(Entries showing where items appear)
◆ ◆ ◆ ◆ ◆ ◆ ◆

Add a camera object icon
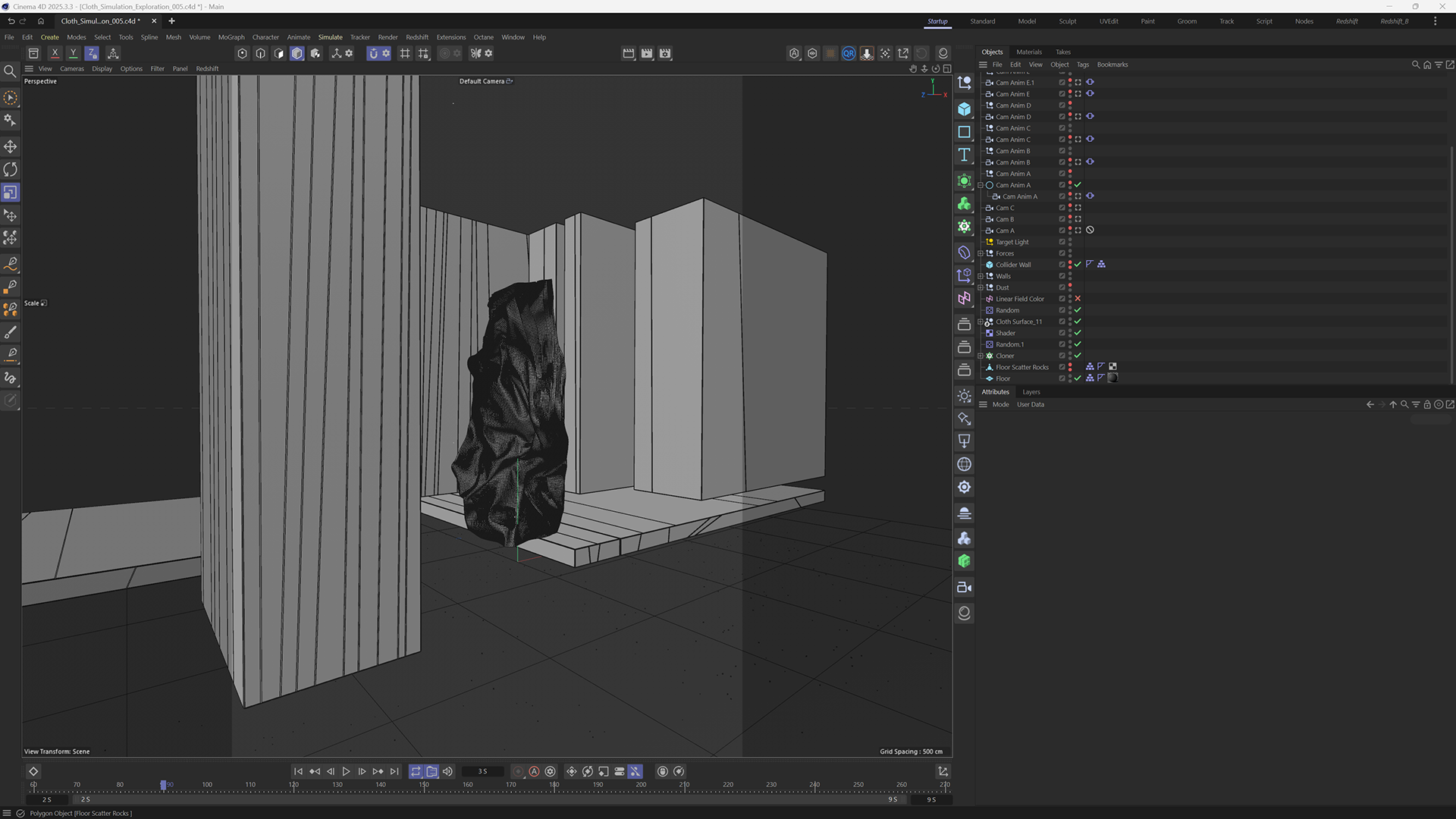Screen dimensions: 1456x819 [x=964, y=587]
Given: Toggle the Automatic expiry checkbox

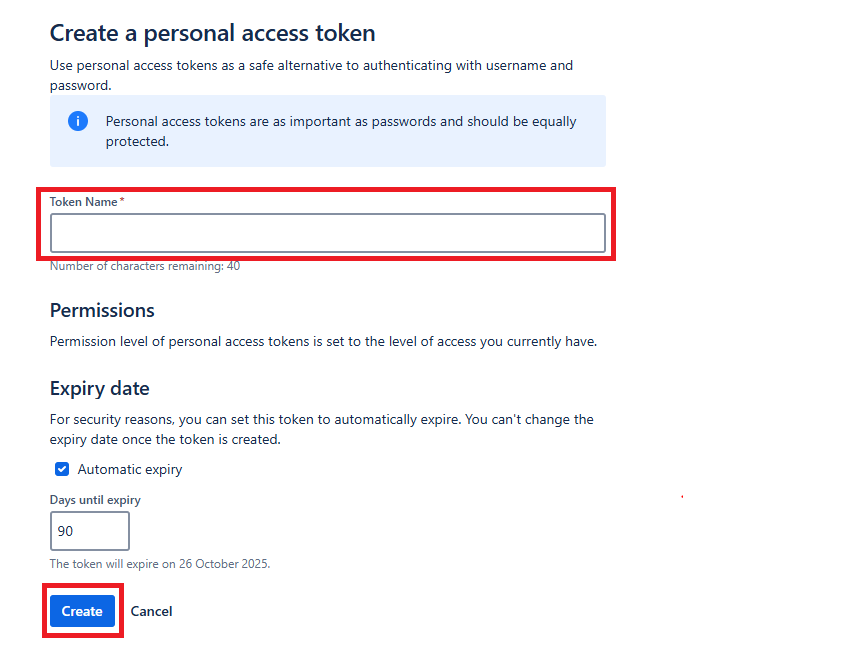Looking at the screenshot, I should [x=62, y=469].
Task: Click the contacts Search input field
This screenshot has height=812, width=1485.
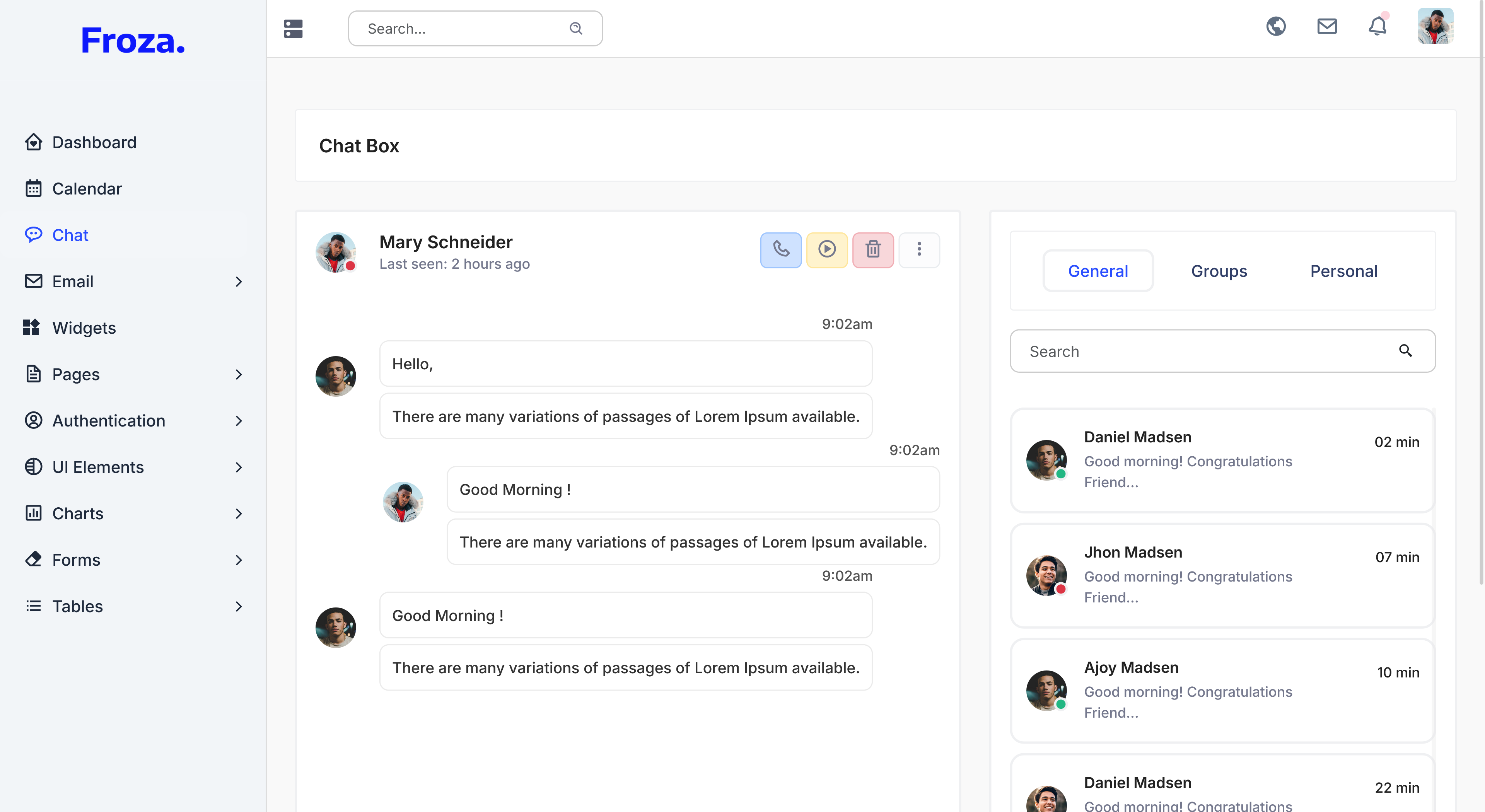Action: pos(1205,351)
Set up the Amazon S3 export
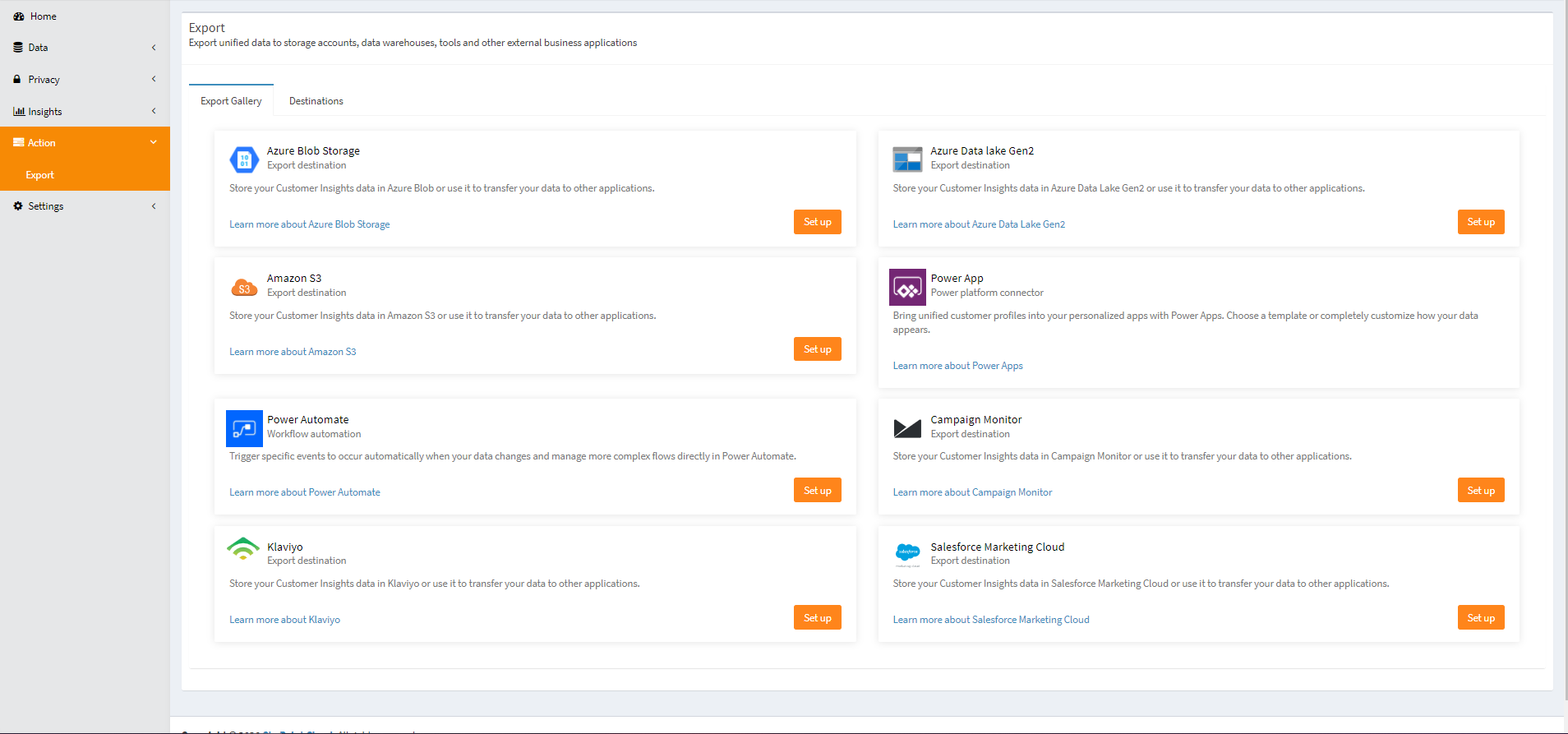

◆ ◆ ◆ ◆ ◆ ◆ ◆

Rewrite all the lines above, replacing "Toggle" with "Select" and keeping everything else the same. Omit the pictures from your answer.

Completed task:
Add a camera object icon
Screen dimensions: 1456x819 [x=964, y=587]
Given: Select the Automatic expiry checkbox

Looking at the screenshot, I should [x=62, y=469].
Task: Click the contacts Search input field
This screenshot has height=812, width=1485.
Action: pos(1205,351)
Set up the Amazon S3 export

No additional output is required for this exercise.